Yeah, I was fifteen and a half and this is how it happened. I discovered
drugs. I tuned up, freaked in, and dropped around. I found God and
happiness within myself, I like knew, and saw, THE WHOLE TRUTH, and it was
a trip man, a real trip.
This is how it happened. Me and my like groove pal, Rollock, were in
Leamington Spa, just sort of digging the summer and drawing on our jeans
in biro... when this guy I knew from school, well, he was my best mate
actually, came up and said, "Hey, Neil and Rollock, d'you wanna score some
acid?"
FREAK OUT!! DID WE? HAVE I GOT LONG HAIR?
So like we scored a couple of tabs... and dropped them (which is groove
talk for eating them). Like 50p a tab, and it was done. My very first
electric cool laid acid trip...
Instantly my previous adolescent depression fell away from me, like
Gandalf casting aside his old grey cloak, my head seemed to detach itself
and float above me, I looked down and I could see that my nob was bigger
than Heathrow airport. Then this like space ship landed on it, and Jimi
Hendrix got out and played "Electric Ladyland" on a harp made out of my
pubes, except it wasn't Jimi, it was JESUS! and he said, "watch the
sunshine dance Neil, there are no more bum vibes", and I said "each one of
my thoughts is a glittering bubble, floating in space for all eternity",
and then there was this groovy dancing flower in front of me, and it
looked a bit like Rollock, and it was singing, and the song it sang was...
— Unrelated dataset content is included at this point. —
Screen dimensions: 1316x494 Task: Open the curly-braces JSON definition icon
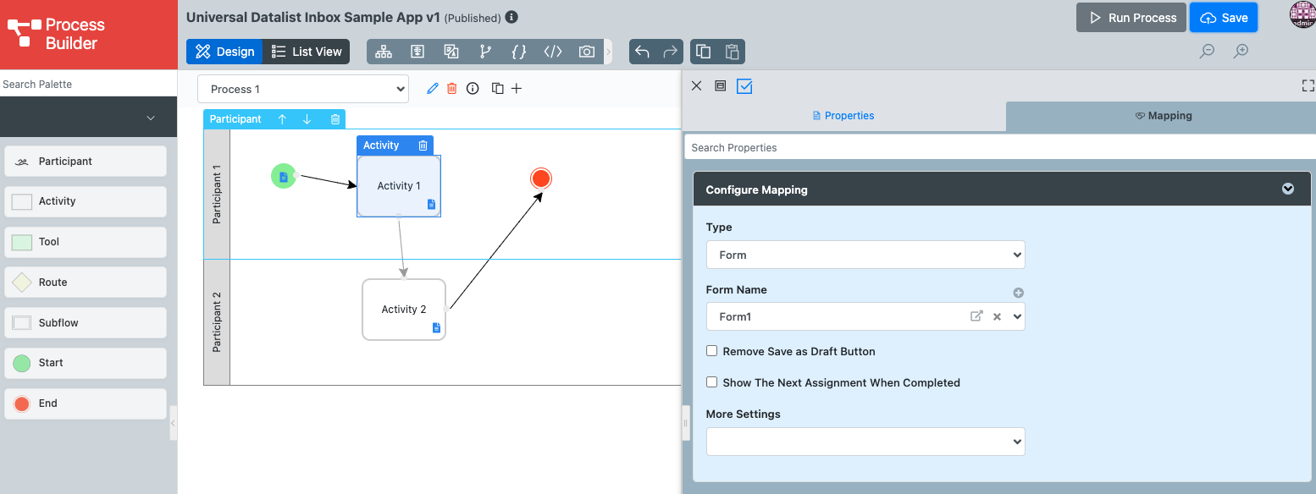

"This is an orange tic-tac man! We've been ripped off!", and that was when
my second adolescent depression started."
(C)1984 Ben Elton, Rik Mayall, and Lise Mayer
Stay Cool, and farewell earthlings,
from your Magrathean correspondent,
Slartibartfast.
(PS: I had to post anonymously, or else everyone would've wanted to buy
planets off me... Just ignore the stuff below...)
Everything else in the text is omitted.